5: Much more difficult than building the model is dealing with connectors. Many cheap motors, batteries and ESCs have different connectors, and some have none at all. If you don't want to solder, buy an RTF.
4. Secondhand E-flite chargers are about $10, and are a bit more reliable than the generic option.
Total cost (estimated):
$60 - DX5e
$10 - OrangeRX R15
$10 - two "3.6g" blue arrow servos.
$5 - battery
$10 - motor and prop
$10 - XP-7A ESC
$10-ish - charger
$10 - Depron, CF, and misc:
~$125 all up. (About half of this is the transmitter, of course.)
|Nov 18, 2011, 04:19 AM|
United Kingdom, England, Poole
Joined Jan 2011
Your link to "I built one of these..." is to deans connectors, not to a plane kit.
I have to disagree on the Champ - people say it costs $89 (about £69 in the UK) but that is total rubbish. My Champ cost me well over £400 this year alone because there was the cost of the Champ, then the P-51, then the BF109, then the two full sets of electronics for scratch foamies, then the DX6i, then...

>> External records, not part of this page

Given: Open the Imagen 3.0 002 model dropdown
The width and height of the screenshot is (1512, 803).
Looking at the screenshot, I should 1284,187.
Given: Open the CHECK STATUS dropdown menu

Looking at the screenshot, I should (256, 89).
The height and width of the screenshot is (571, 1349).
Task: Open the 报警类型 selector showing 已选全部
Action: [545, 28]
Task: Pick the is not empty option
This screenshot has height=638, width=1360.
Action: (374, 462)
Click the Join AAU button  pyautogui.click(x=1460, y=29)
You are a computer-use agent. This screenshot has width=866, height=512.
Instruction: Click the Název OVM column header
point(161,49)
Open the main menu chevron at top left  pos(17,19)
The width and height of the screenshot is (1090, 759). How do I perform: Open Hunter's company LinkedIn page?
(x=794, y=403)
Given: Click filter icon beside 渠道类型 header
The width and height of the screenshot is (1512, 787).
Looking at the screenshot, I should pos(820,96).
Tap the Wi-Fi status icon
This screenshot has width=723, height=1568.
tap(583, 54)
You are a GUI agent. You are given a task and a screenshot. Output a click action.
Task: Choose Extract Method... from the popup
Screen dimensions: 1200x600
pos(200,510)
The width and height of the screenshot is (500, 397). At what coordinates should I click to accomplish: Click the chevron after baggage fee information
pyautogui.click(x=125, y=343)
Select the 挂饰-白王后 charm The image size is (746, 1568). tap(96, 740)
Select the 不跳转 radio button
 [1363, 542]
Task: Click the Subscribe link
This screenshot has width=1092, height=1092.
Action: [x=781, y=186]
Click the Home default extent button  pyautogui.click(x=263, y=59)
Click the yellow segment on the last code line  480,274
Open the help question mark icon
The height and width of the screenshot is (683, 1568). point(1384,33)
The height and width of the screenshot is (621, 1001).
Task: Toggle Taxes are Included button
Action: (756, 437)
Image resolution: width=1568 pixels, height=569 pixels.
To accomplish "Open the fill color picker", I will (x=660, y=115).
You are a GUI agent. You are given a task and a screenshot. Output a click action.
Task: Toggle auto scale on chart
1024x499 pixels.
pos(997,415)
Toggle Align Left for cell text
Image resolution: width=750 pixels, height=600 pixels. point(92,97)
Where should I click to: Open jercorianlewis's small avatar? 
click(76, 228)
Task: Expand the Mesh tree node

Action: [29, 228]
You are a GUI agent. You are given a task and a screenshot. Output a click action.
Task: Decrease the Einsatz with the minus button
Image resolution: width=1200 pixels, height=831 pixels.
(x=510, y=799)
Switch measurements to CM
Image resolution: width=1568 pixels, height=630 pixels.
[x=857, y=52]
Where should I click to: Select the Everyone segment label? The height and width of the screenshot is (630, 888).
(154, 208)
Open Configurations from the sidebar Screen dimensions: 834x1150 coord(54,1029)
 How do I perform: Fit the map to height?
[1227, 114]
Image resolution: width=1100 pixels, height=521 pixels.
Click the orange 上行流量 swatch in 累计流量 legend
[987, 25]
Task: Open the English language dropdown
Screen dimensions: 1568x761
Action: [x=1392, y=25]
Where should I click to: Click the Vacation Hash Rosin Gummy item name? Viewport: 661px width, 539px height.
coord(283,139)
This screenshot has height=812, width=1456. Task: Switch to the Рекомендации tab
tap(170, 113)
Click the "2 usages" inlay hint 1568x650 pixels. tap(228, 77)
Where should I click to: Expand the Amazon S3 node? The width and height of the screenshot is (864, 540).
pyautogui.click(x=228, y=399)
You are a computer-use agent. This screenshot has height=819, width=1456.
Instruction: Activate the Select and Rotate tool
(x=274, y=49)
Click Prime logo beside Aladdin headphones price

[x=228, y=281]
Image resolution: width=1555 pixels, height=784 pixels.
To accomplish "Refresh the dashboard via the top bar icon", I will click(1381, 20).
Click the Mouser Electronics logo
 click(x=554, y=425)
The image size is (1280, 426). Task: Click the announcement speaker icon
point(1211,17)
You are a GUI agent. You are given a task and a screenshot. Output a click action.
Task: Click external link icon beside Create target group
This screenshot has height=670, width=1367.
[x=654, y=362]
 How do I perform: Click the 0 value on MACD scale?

In my opinion people should be banned from selling Champs within 1 square mile of a school. And there should be an addiction support group.
|Nov 18, 2011, 08:35 AM|
Joined Aug 2011
Is it a DX6i? No.
Does it work perfectly for flying a tiny 3ch plane at a distance appropriate to easily maintain orientation? Absolutely it does.
It simply don't get this perception that the UM DSM2 Tx is so bad.
If someone is flying at a distance that causes signal loss, that is the fault of the pilot.
|Nov 18, 2011, 09:28 AM|
|Nov 18, 2011, 09:44 AM|
Joined Aug 2011
|Nov 18, 2011, 10:28 AM|
|Nov 18, 2011, 10:40 AM|
Joined Aug 2011
But you can not label the UM DSM2 Tx as "crappy", just because you prefer a bigger Tx.
All in all it does its intended job very well.
|Nov 18, 2011, 05:25 PM|
United States, FL, DeLand
Joined Mar 2009
If you want to learn to fly you deserve to have learning to fly be the only thing you have to worry about. The Slow Stick is my favorite plane in the world, but I would never recommend one to a newbie. There are a hundred ways to build it so it won't fly for an expert, and only a couple ways to build it so it will fly properly. If you try to learn to fly a rock, you will not succeed.
If you have an RTF Champ, you know the plane will fly right out of the box. Since you are not worried about the plane's capabilities, you can concentrate on your own. The stock TX is just fine, dual rate, very precise, what's not to like? Just keep the champ closer than 200' and you're golden.
The Champ is also more crashworthy than a Slow Stick, although it is slightly harder to fly than a properly constructed and trimmed Slow Stick. That is actually good, as you can hardly hurt it and after you are used to the twitchiness of a Champ, moving to a larger plane will be very easy.